[Toybox] tsort

Wed Oct 11 01:46:07 PDT 2023

On 10/10/23 17:46, Ray Gardner wrote:
> After seeing your comments about tsort in your blog, I thought about trying to
> implement Knuth's algorithm,

Is that the recommended algorithm here?

  $ grep -i knuth busybox/coreutils/tsort.c
  $ grep -ir knuth busybox
  busybox/archival/libarchive/bz/blocksort.c: * Knuth's increments seem to work
  better

Busybox mentions knuth once in the bzip2 compression code...

I had trouble finding a reasonable explanation of what the tsort command should
DO, let alone how it should be implemented. All the documentation was written by
people who knew how this command worked for 20 years before they wrote anything
about it, and who all have such deeply embedded assumptions that "it resolves
dependencies" is not mentioned in posix. The one and only occurence of "depend"
in the posix tsort page is the sentence "The output ordering is not
lexicographic, but depends on the pairs of items given as input" which LITERALLY
just means the output ordering depends on what the input was. Isn't that what
sorting MEANS? HOW DOES THIS HELP?

Meanwhile the gnu man page just says:

NAME
       tsort - perform topological sort

DESCRIPTION
       Write  totally  ordered  list  consistent  with the partial ordering in
       FILE.

Which if you don't know already what a "topological sort" is contains zero
information.

Wikipedia[citation needed] says "a topological sort of a directed graph is a
linear ordering of its vertices such that for every directed edge uv from vertex
u to vertex v, u comes before v in the ordering", which does not HELP here. I
don't HAVE A GRAPH. I have an array! Turning the array INTO a graph/tree would
be half the work!

Meanwhile the wikipedia page on the tsort _command_ is extra-useless:

  https://en.wikipedia.org/wiki/Tsort

The intro part says:

  The tsort program is a command line utility on Unix and Unix-like platforms,
  that performs a topological sort on its input. As of 2017, it is part of the
  POSIX.1 standard.[1]

Which literally tells me "tsort performs a topological sort" and NOTHING ELSE.
The 'history" and "syntax" sections are equally content-free, and then in
behavior it says "The output is a total ordering that corresponds to the given
partial ordering" and then starts talking about listing graph vertices again.

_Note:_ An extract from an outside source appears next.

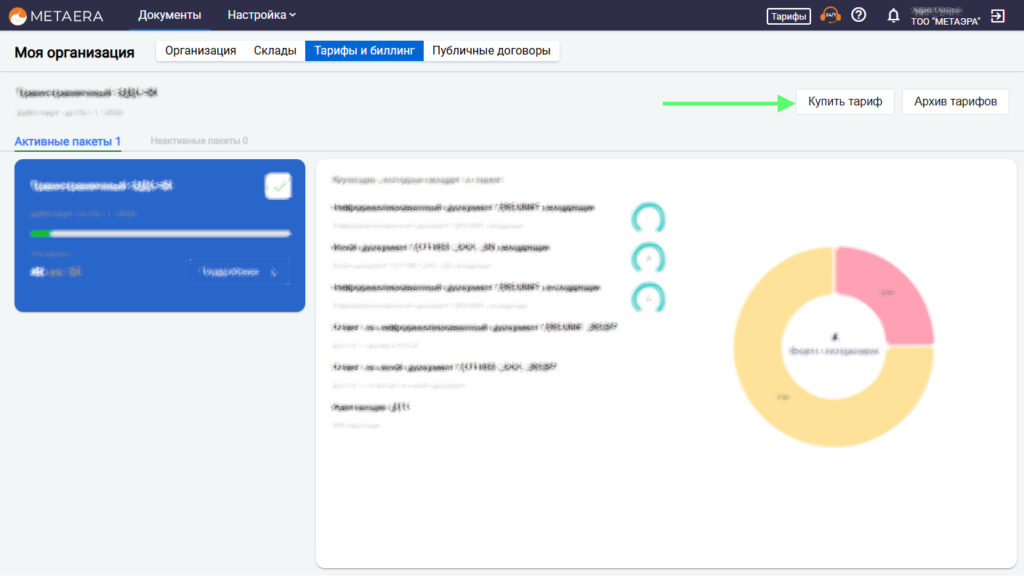The width and height of the screenshot is (1024, 577).
Task: Click the Купить тариф button
Action: 845,102
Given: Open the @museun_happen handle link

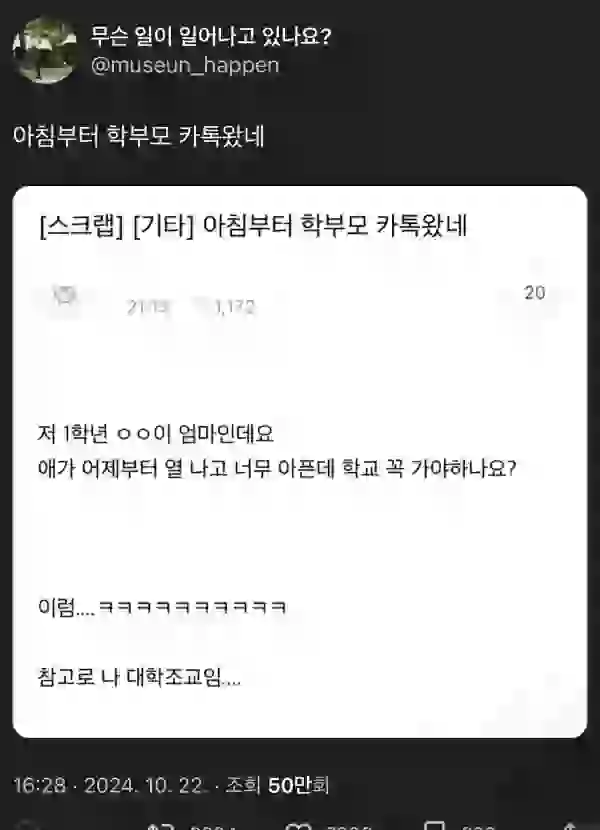Looking at the screenshot, I should click(x=185, y=65).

Hitting the ejector seat on the mathematicians: in plumbing-speak tsort is a
dependency resolver taking before/after pairs and giving you a list where each
"before" occurs earlier than the corresponding "after", with everything
mentioned exactly once. So it can tell you what order to run a pile of init
scripts in, what order to insmod modules in, what order to apt install packages
in... very useful.

But NOBODY SAID THAT. I had to FIGURE IT OUT. The first roadmap.html (commit
8f90d3aa019f from 2012) said "Some commands are for a compiler toolchain (ar c99
cflow ctags cxref gencat iconv lex m4 make nm strings strip tsort yacc), which
is outside of toybox's mandate and should be supplied externally." and nobody
ever corrected that assessment. Busybox didn't have this command until 2022.

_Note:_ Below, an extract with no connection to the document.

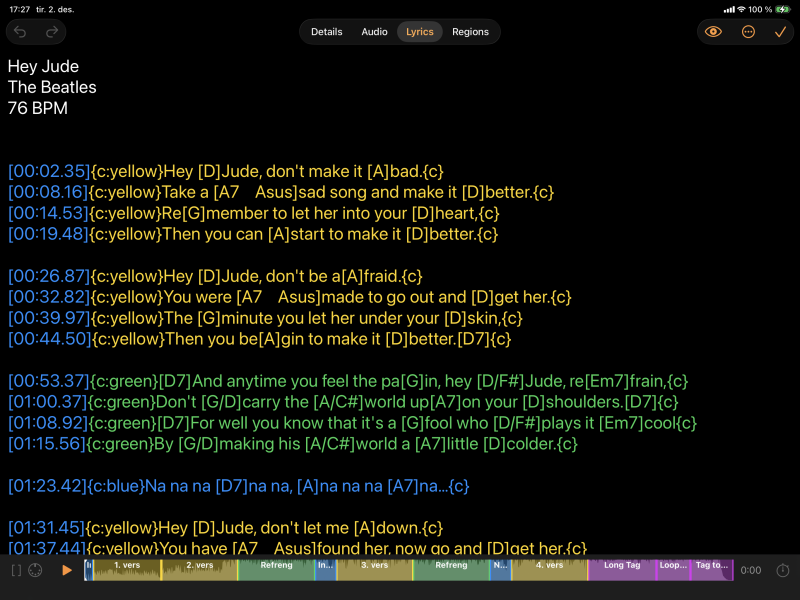This screenshot has height=600, width=800.
Task: Click the undo arrow icon
Action: click(21, 32)
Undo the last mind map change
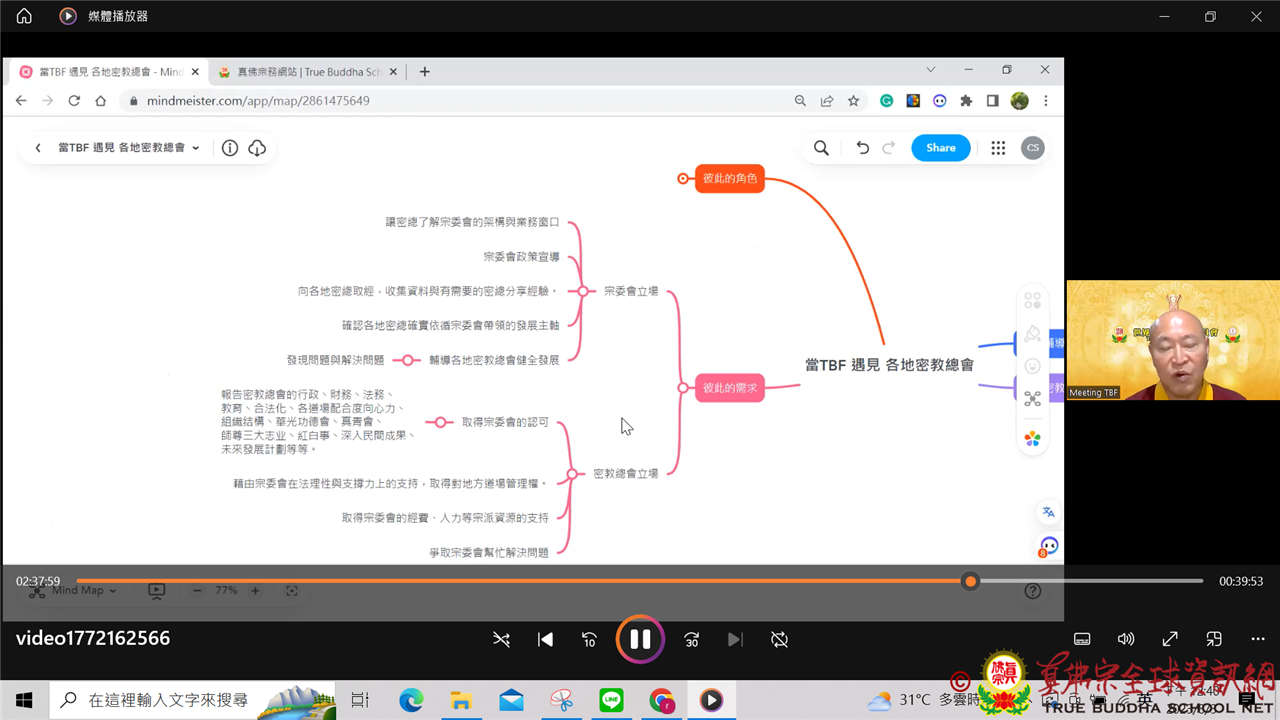This screenshot has height=720, width=1280. click(x=862, y=148)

Elliott wasn't familiar with it either when he pointed me at
https://austingroupbugs.net/view.php?id=1745 in September 5th because I'd
recently mentioned tsort, and our resulting email thread was:

On Tue, Sep 5, 2023 at 4:30 PM Rob Landley <rob at landley.net> wrote:
> >
> > On 9/5/23 14:36, enh wrote:
>> > > since you were talking about tsort recently... (but, yeah, afaik this
>> > > is only useful for ancient linkers. i don't think i've seen it used
>> > > since the 1990s?)
> >
> > Then why did busybox add it last year?
> >
> >   https://git.busybox.net/busybox/commit/?id=4642cf5b388b
> >
> > That's the question I'm head scratching about...
> >
> > Rob
>
> because it's small, easy (modulo the unspecified bits), and in posix?
>
> did it not come up on the mailing list?

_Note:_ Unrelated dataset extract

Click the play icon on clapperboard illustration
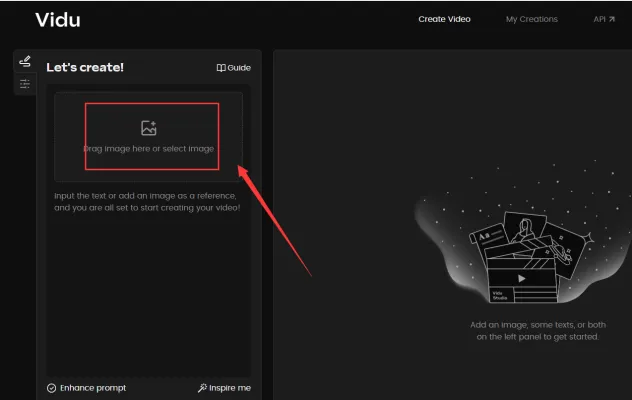Screen dimensions: 632x400 click(x=521, y=279)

And THAT was the intelligent question I _should_ have asked when pointed me at
http://lists.busybox.net/pipermail/busybox/2022-February/089483.html saying "I
was recently after tsort to do some init ordering on a small system. Hope this
patch is acceptable." And I went "it does what now?" and _that_ started me down
this rabbit hole.

But it wasn't until I read the busybox mailing list post where somebody said
they were using this for init dependency ordering that I had any idea what the
command was FOR.

And then digging to see which algorithm is best for implementing this dependency
ordering takes me back into math-world where everybody's drawing graphs to
explain stuff, and what I've GOT is an array of string pairs (which is neither a
graph nor a tree). And trying to get much more detail about anybody's
implementation means either reading GPLv2 busybox code or GPLv3 coreutils code,
neither of which I really want to spend long staring into before writing
something under a public domain equivalent license. Yes the wikipedia tsort page
mentions knuth (and whoever A.B. Kahn is) under "Further Reading" at the bottom
(not as links I could actually click on and read but as books behind paywalls).

(I might still be just a little bit cheesed about this. Normal I vent the above
sort of thing into the blog instead of here, but you asked. :)

But sure, if you've got an easily explicable better algorithm I'm all ears.

> but after I saw how far you'd got with your version
> I decided not to for now. I haven't analyzed your version carefully.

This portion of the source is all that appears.